Thromb Res. 1989 Jan 1;53(1):55-71. doi: 10.1016/0049-3848(89)90115-1.
Heparins from different species and tissues show similar levels of ATIII and HCII mediated anti-IIa activities. On fractionation, chains containing predominantly ATIII or HCII activities could not be separated. Oligosaccharide mapping demonstrates that the concentration of an oligosaccharide comprising a portion of heparin's ATIII binding site in a particular heparin fraction correlates with ATIII mediated anti-IIa activity, but does not correlate with HCII mediated anti-IIa activity. These results suggest that ATIII and HCII do not share a common binding site. Partial enzymatic depolymerization of heparin resulted in large oligosaccharides which could be purified and partially characterized. Although oligosaccharides of degree of polymerization (dp) 18 and 20 showed significant ATIII and HCII mediated anti-IIa activities no separation of these activities resulted. These data suggest however that a minimum chain length of dp18 was required for HCII mediated anti-IIa activity.

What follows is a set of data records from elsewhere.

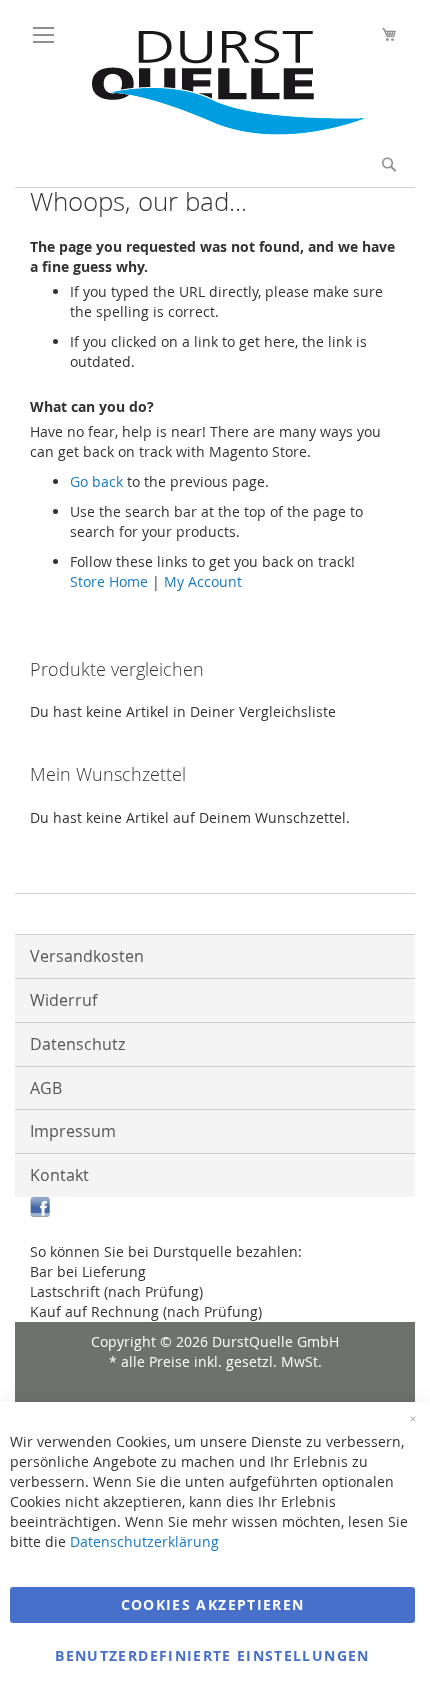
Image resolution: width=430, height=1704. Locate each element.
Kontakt (59, 1175)
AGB (46, 1088)
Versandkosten (87, 956)
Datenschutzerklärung (144, 1541)
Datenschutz (77, 1044)
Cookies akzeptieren (213, 1604)
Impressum (73, 1131)
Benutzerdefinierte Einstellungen (212, 1655)
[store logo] (219, 129)
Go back (96, 481)
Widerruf (63, 1000)
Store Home (109, 581)
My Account (203, 581)
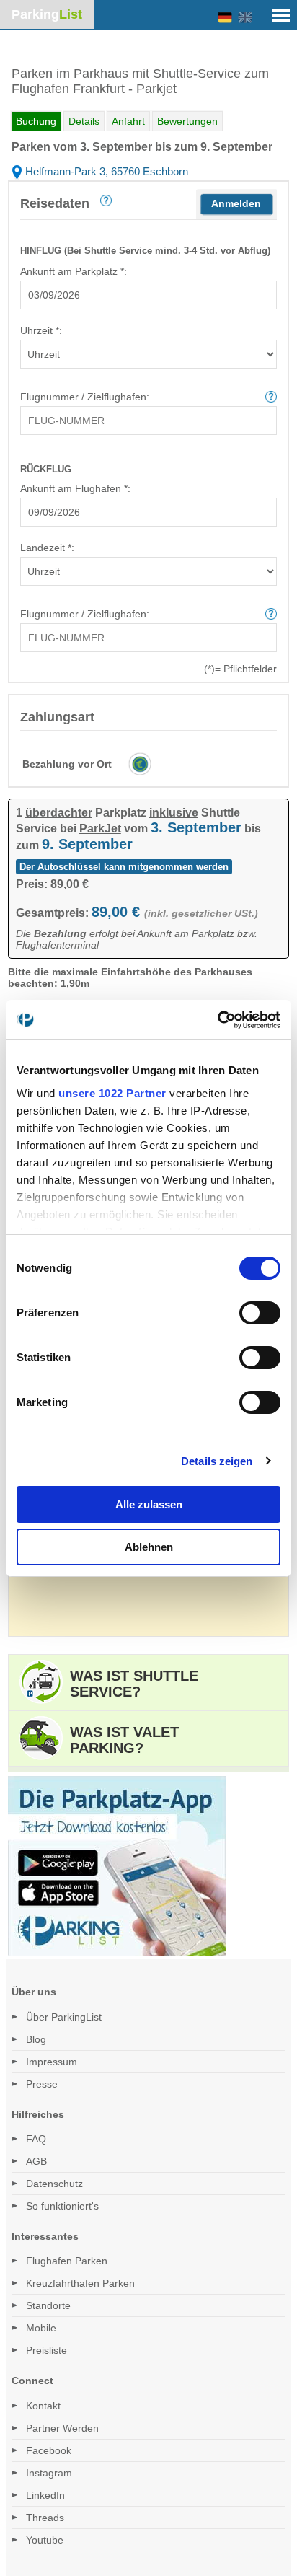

来自不同物种和组织的肝素显示出相似水平的由抗凝血酶III(ATIII)和肝素辅因子II(HCII)介导的抗凝血酶IIa(anti-IIa)活性。在分级分离时,无法分离出主要含有ATIII或HCII活性的链。寡糖图谱分析表明,在特定肝素组分中,包含肝素ATIII结合位点一部分的寡糖浓度与ATIII介导的anti-IIa活性相关,但与HCII介导的anti-IIa活性无关。这些结果表明,ATIII和HCII不共享共同的结合位点。肝素的部分酶促解聚产生了可以纯化并部分表征的大寡糖。尽管聚合度(dp)为18和20的寡糖显示出显著的由ATIII和HCII介导的anti-IIa活性,但这些活性并未分离。然而,这些数据表明,HCII介导的anti-IIa活性需要dp18的最小链长。